Menschen aus einem Kölner Stadtteil zeigen Gesicht. Ein Porträtfoto im Instagramstil, dazu eine kurze Geschichte über das eigene Leben im Viertel, dann Hashtags, darunter auch der der Kirchengemeinde.
Wer sich auf Instagram dem Stadtviertel über Hashtags nähert, findet interessante Menschen aus der Nachbarschaft, die eine Geschichte erzählen und sich im Viertel und der Kirchengemeinde engagieren. Die Kölner Philippus-Gemeinde zeigt so Präsenz auf Instagram und lädt ganz niederschwellig ein. Für dieses Instagram-Projekt wurde sie mit dem Medienpreis der Evangelischen Kirche im Rheinland ausgezeichnet. Aber nicht nur über soziale Netzwerke lädt die Philippus-Gemeinde ein, auch ihr Gemeindeleben ist einladend gestaltet, auf der Website wird ein Welcome-Gottesdienst angeboten. Auch wer bisher noch nicht dazugehört, ist willkommen. Für verschiedene soziale Netzwerke lässt sich die jeweilige Zielgruppe gut beschreiben, das Instagram-Projekt nimmt die Zielgruppe junger Menschen besonders in Blick, korrespondiert aber zur Haltung der Gemeinde.
Die St Andrew’s-Gemeinde im schottischen Bo’ness begann, ihre Gottesdienste im Internet zu streamen, so dass Menschen online sich das Gemeindeleben ansehen können, die den Zugang zur Kirche verloren haben. Gleichzeitig geht der Pfarrer ins örtliche Café und ist dort für Menschen ansprechbar. Die Gemeinde öffnet sich – digital und analog – für Menschen, die sie mit ihren klassischen Angeboten nicht mehr erreicht hat.
Zwei Beispiele, die zeigen: Gemeinden, die sich so digitalen Netzwerken zuwenden, öffnen sich auch in ihrem Gemeindeleben vor Ort. Die Präsenz in sozialen Netzwerken ist Ausdruck einer Haltung, sich aus den Kirchenmauern heraus zu bewegen und sich niederschwellig für neue Menschen zu öffnen.
Warum machen wir Social Media? Mag sein, weil wir den Druck verspüren, mit der Zeit gehen zu müssen. Oder wir sehen, wie die Webstatistik kontinuierlich nach unten zeigt und wir wollen den Verlust an Reichweite über Social Media kompensieren. Oder wir konnten nicht nein sagen, als jemand anbot, ehrenamtlich eine Facebook-Seite zu erstellen.
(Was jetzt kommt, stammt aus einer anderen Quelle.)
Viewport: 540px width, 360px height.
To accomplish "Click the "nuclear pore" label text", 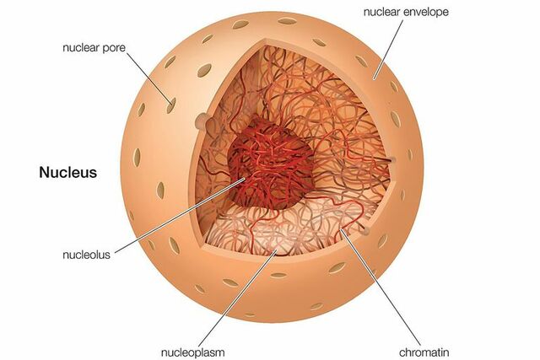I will (x=94, y=48).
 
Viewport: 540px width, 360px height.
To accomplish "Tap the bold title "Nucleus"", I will (x=68, y=173).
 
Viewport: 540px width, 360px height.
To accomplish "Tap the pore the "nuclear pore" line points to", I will (x=171, y=105).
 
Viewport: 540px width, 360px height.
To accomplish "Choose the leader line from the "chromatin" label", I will (x=383, y=287).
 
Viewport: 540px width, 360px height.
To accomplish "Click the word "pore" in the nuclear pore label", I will (x=114, y=48).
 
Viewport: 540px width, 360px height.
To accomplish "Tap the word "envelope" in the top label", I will (x=424, y=12).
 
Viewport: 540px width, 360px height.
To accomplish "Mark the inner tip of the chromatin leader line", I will (x=341, y=229).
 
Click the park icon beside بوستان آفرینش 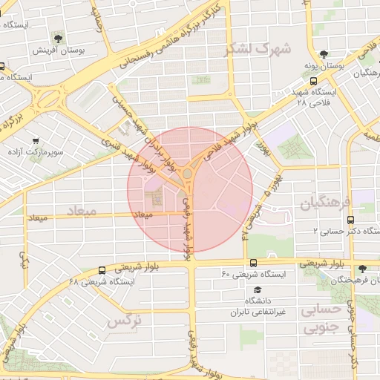point(57,38)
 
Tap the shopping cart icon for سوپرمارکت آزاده point(35,140)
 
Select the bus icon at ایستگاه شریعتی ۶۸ point(102,270)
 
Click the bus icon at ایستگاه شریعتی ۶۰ point(254,263)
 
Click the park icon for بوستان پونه point(324,54)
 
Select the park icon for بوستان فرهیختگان point(361,269)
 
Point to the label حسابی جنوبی point(321,318)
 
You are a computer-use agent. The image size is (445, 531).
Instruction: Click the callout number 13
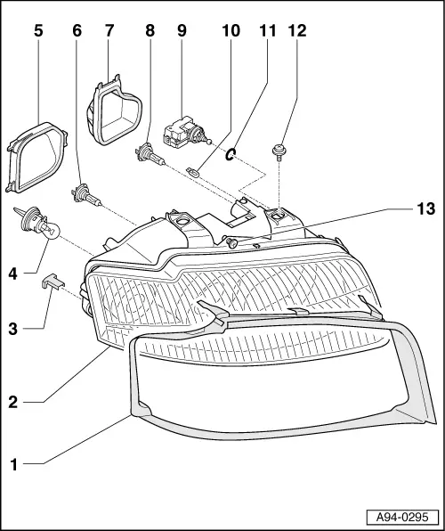tap(425, 209)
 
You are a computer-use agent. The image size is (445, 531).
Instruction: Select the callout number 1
tap(13, 465)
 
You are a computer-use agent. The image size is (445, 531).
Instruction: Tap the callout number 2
tap(12, 403)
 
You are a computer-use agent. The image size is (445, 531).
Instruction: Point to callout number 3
tap(12, 329)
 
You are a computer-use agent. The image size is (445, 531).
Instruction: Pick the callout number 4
tap(12, 274)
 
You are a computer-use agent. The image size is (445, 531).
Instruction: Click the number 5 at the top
tap(38, 31)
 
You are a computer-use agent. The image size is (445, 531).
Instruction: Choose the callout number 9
tap(182, 31)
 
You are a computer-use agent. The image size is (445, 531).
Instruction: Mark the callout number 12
tap(297, 31)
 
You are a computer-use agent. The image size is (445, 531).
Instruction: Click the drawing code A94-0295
tap(402, 517)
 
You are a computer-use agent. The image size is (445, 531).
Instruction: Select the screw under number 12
tap(279, 151)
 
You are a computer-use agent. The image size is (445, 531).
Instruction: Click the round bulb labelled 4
tap(39, 225)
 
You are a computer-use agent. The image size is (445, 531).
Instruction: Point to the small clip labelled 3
tap(53, 282)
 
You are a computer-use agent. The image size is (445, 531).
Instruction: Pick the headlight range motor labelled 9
tap(184, 133)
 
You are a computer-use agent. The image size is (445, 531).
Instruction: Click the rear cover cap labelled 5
tap(36, 158)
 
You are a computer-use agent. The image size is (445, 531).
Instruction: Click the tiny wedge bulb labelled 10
tap(193, 171)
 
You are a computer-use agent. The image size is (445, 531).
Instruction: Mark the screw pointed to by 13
tap(231, 242)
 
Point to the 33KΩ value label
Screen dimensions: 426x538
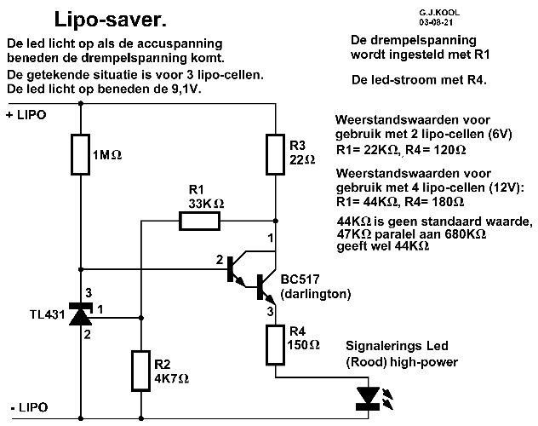tap(207, 204)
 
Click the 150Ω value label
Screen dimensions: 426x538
tap(304, 346)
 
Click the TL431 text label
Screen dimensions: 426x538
tap(33, 315)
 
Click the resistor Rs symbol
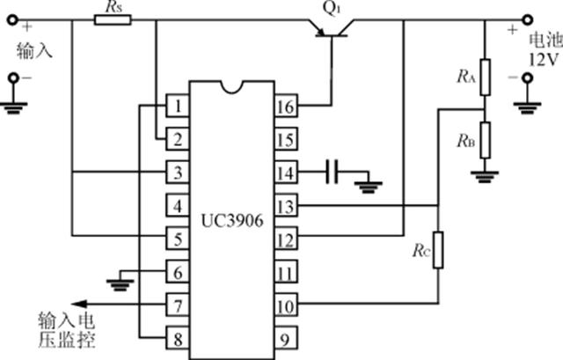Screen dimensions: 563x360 113,19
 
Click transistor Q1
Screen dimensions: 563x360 331,29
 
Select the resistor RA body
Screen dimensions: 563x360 485,77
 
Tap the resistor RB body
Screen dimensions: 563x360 485,140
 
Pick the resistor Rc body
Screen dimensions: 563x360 438,250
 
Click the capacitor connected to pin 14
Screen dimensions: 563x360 332,172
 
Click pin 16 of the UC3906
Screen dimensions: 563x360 286,106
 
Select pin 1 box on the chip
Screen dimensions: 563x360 178,106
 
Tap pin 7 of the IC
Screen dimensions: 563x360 178,305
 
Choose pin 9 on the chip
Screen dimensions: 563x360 286,339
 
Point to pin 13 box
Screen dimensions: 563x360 286,205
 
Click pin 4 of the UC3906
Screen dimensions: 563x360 178,205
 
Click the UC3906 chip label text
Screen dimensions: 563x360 232,221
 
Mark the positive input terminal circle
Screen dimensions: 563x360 13,19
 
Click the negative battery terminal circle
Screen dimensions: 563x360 527,77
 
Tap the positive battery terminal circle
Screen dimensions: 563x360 527,19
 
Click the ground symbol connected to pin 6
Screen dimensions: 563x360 121,284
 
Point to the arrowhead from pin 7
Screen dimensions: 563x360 80,304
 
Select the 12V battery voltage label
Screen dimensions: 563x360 544,59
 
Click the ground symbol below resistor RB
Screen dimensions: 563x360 485,176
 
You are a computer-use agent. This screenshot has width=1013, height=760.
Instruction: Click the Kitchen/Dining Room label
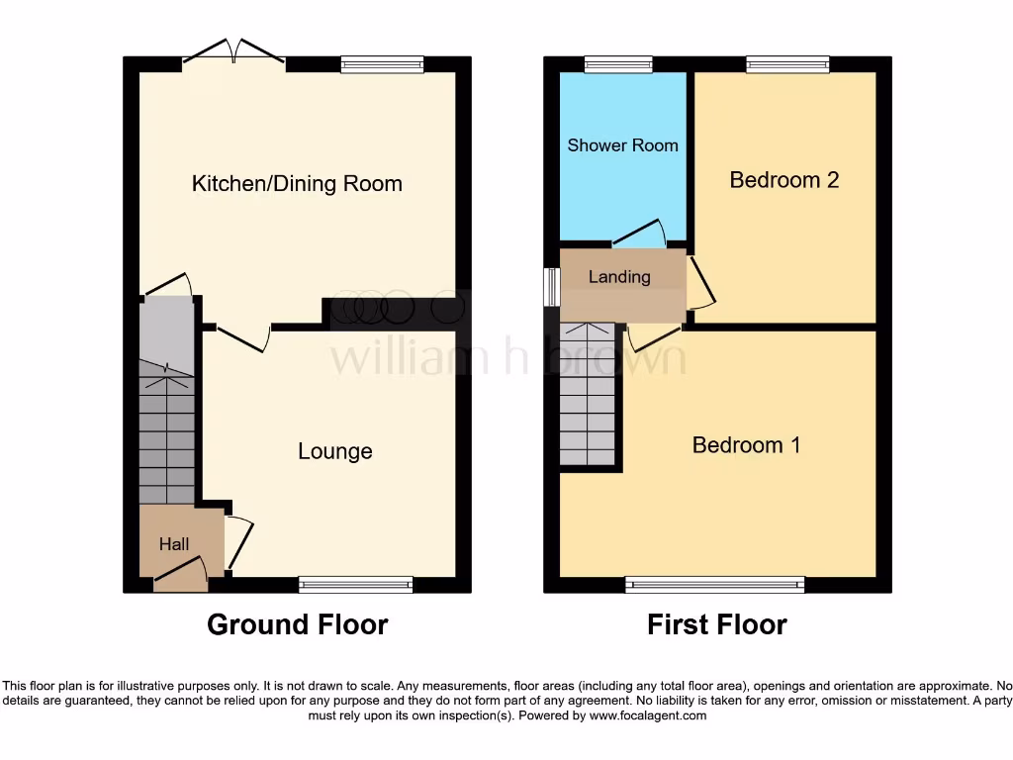[x=297, y=184]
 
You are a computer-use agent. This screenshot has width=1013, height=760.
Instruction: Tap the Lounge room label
[x=335, y=451]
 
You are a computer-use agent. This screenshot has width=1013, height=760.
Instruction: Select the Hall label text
[x=174, y=543]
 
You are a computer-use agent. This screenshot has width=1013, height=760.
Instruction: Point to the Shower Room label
[x=622, y=145]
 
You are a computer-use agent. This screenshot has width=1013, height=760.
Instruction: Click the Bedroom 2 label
[x=783, y=180]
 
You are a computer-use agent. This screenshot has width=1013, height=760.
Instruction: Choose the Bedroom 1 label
[x=746, y=445]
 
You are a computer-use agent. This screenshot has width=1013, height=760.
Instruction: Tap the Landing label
[x=619, y=277]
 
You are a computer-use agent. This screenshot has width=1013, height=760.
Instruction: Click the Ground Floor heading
[x=297, y=624]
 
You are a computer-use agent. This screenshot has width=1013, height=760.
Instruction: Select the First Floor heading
[x=716, y=624]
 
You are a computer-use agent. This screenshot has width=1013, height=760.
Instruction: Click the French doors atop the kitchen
[x=233, y=53]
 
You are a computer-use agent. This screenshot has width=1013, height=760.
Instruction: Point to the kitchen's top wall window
[x=382, y=64]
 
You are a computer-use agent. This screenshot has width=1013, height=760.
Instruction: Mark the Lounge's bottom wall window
[x=355, y=585]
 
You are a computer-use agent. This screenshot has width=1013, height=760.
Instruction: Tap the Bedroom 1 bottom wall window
[x=714, y=585]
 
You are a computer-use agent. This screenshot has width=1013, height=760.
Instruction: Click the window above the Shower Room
[x=618, y=64]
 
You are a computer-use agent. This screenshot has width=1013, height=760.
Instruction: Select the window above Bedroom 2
[x=787, y=64]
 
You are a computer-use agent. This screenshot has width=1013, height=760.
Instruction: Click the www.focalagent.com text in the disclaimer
[x=649, y=715]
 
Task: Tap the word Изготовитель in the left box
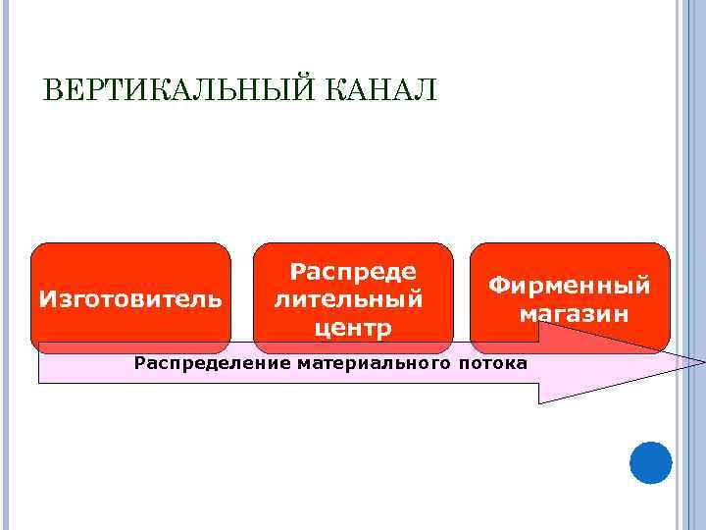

Oder wir merken, wir erreichen die Konfis nur noch über WhatsApp und nicht per Mail. Social Media ist dann die Lösung für ein Problem oder eine weitere Aktivität im Gemeindeleben. Oder machen wir Social Media, um so neue Menschen zu erreichen?
Für jedes soziale Netzwerk kann man gut die Zielgruppe angeben, die man darüber ansprechen will. Mit Facebook erreicht man andere Menschen als über Instagram; über den Schaukasten und den Gemeindebrief erreicht man andere Menschen als über Social Media. Wieviel Ressourcen und Energie verwendet eine Gemeinde für die Schaukastengestaltung, für den Gemeindebrief, für die Präsenz auf Instagram, Facebook und YouTube? Es geht dabei nicht um die Medien und Kanäle, sondern um Zielgruppen: wen möchte die Gemeinde gezielt ansprechen? Dies sollte eine bewusste Leitungsentscheidung sein.
Die, die schon immer im Gottesdienst sind, erreicht man über die Kanzelabkündigung. Über Social Media kann man andere Milieus erreichen, aber die entscheidende Frage: wollen wir uns als Gemeinde auch öffnen? Oder verharren wir im Bekannten und machen Social Media nur, weil man es jetzt machen muss. Aber: mit Social Media geht mehr – wollen wir es?